Genes code for proteins, which are the cornerstone of many biological processes. The genome holds the instructions for making them in protein-coding genes and controls their activity with regulatory regions. There's also a massive amount of sequence that does not code for protein and has no readily apparent function. Researchers have been seeking to learn more about these 'dark' regions of the genome that had once been dismissed as 'junk.' New research has suggested that susceptibility to complex autoimmune and allergic disorders may lie in some of these regions. The findings, which have been reported in Nature, could help open new therapeutic avenues for these diseases.
Genome-wide association studies have enabled researchers to learn more about how small differences in the genome can contribute to a person's risk of various complex diseases (explained in the video at the end of the article). Susceptibility to many autoimmune diseases has been traced to a region of chromosome 11, some of which do not code for proteins. We don't really know how to manipulate these non-coding genomic regions with drugs that often target proteins in some way. We do know that many of these risk factors are in genetic regions that are characterized as enhancers. While they don't code for proteins, enhancers can help regulate gene expression - the production of proteins.

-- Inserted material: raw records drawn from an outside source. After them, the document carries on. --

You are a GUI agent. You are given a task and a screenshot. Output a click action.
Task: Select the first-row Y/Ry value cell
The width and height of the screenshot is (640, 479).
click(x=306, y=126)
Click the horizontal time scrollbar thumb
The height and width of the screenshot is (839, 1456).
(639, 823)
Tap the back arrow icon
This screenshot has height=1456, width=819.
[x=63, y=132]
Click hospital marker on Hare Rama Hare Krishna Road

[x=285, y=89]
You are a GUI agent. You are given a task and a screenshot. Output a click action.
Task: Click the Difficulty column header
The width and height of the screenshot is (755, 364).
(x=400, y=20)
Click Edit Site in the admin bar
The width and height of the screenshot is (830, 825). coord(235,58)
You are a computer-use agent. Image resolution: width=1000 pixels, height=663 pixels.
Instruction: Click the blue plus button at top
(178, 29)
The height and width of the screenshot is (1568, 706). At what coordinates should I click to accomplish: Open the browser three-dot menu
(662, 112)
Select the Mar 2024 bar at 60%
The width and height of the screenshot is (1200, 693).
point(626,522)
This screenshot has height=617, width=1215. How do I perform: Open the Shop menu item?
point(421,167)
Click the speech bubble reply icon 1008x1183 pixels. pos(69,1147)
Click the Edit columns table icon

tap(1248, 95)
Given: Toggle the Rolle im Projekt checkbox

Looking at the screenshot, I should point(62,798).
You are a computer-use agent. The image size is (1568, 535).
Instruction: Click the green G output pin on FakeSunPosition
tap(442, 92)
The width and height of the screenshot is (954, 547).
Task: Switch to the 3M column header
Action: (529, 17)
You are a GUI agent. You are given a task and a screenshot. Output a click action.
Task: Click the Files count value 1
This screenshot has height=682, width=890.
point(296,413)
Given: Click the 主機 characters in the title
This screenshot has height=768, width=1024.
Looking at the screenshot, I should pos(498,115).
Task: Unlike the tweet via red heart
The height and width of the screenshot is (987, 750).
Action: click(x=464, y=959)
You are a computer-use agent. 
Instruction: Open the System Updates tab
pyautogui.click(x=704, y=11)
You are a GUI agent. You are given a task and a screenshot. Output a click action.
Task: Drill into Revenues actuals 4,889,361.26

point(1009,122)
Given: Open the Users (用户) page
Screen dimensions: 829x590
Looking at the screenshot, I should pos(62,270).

Scientists found an enhancer that the immune system needs in order for regulatory T cells to mediate the immune response and maintain balance.
"The immune system needs a way of preventing reactions to harmless self- and foreign substances and Treg cells play a vital role in this. They're also crucial in maintaining balance in the immune system so that our immune responses are kept in check during infections. Tregs only represent a small percentage of the cells making up our complete immune system but they're essential; without them we die from excessive inflammation," explained lead researcher and Babraham Institute group leader, Dr. Rahul Roychoudhuri.
"Despite this important role, there has been little evidence that unequivocally links the genetic variations that cause certain individuals to be susceptible to inflammatory diseases to changes in Treg function. It turns out that non-protein-coding regions provided us with the opportunity to address this important question in the field," noted Roychoudhuri.
By studying genomic regions that were not only conserved between species, but also among sections of the genome, the researchers found an enhancer region in mice that is analogous to the human region.
In the mouse, the scientists found that an enhancer helps regulate a Treg gene called GARP (Glycoprotein A Repetitions Predominant). When the enhancer was deleted, the GARP protein was lost from Tregs, and colon inflammation was out of control.
"Genetic variation provides important clues into disease processes that can be targeted by drugs. In our joint efforts here, we combined human and mouse research to gain invaluable insight into complex processes underlying immune diseases. This has identified GARP as a promising new drug target and brings us a step closer to developing more efficient therapies for people suffering from diseases such as asthma or inflammatory bowel disease," said the senior study author Dr. Gosia Trynka of the Wellcome Sanger Institute and Open Targets.
"Decades of research have now identified the variations in our genomes that make some of us more susceptible to inflammatory diseases than others. It has been very difficult, however, to make sense of how these variations relate to immune disease since many of them occur in non-protein-coding regions, and therefore the implications of these changes are poorly understood," said Roychoudhuri. "Studies such as these will enable us to link the genetic switches that commonly reside in such disease-associated non-coding regions with the genes they control in different cell types. This will yield new insights into the cell types and genes underlying disease biology and provide new targets for therapeutic development."